We conclude that migration is central in spruce budworm population dynamics as it is density-dependent in both the statistical and biological sense and not simply a source of vertical perturbation in a random process. It plays a role in synchrony and spread of outbreaks because homogenization is inevitable. Density-dependent dispersal is a sufficiently powerful process to offset local declines in generation survival providing there is a source of emigrants [29]. This phenomenon has been evident to forest pest managers disappointed by re-invasion of forests where pesticide treatments have reduced budworm population densities [37] or populations have recovered immediately following a collapse [31]. It also explains the collapse of outbreaks over a broad region once most populations are experiencing declines in survival such that potential sources are less frequent or more remote [29].

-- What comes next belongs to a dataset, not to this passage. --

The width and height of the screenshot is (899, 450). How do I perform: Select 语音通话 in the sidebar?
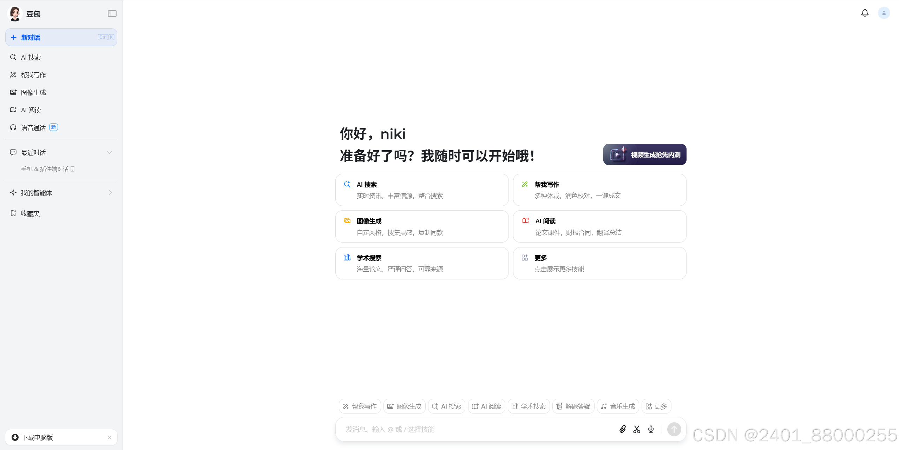(x=33, y=127)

The ubiquitous statistical density dependence of spruce budworm egg recruitment at the regional scale implies that moth dispersal tends to homogenize population. Low-density populations tend to have high growth rates, high-density populations low growth rates. In addition, biological density-dependence implies that as a regional outbreak develops and average density increases, the slope of the statistical density dependence of egg recruitment (and hence population growth rates) becomes steeper (closer to −1). Fluctuations of apparent fecundity have been viewed as a source of stochastic (random) perturbation on an autoregressive, non-linear stochastic process through the Moran effect [52,53]. Many authors have discussed the difficulty of synchronizing metapopulations fluctuations by a Moran effect when inherent cycling frequencies are spatially heterogeneous [54,55,56], which should be the case in insects like spruce budworms that are distributed over very large and diverse landmasses. However, statistically or biologically density-dependent dispersal introduces additional complexity to its effect on metapopulation synchrony and stability [57,58] that are beyond the aim of this paper and merit thorough investigation.

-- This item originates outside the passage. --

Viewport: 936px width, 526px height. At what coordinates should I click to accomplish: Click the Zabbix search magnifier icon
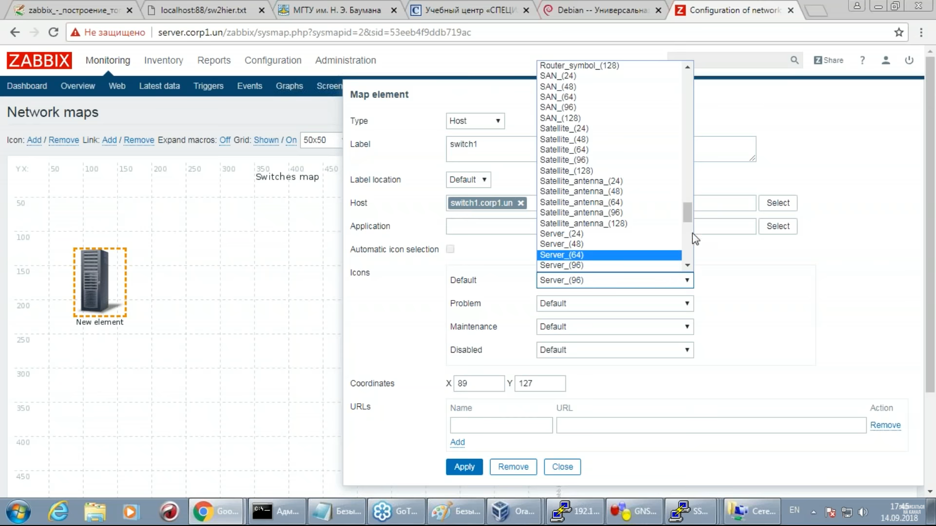pos(794,60)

However, density-dependent apparent fecundity and migration rate may be the strongest arguments in support of an early intervention strategy against spruce budworm outbreaks. Such a strategy, applied in an area-wide fashion, involves detecting and suppressing any high-density populations to prevent their becoming sources. When this is done early, while the regional mean budworm population density is low and survival rates are also low [28], redistribution of eggs through moth dispersal is minimized and it is possible that an outbreak can be prevented, or at least delayed.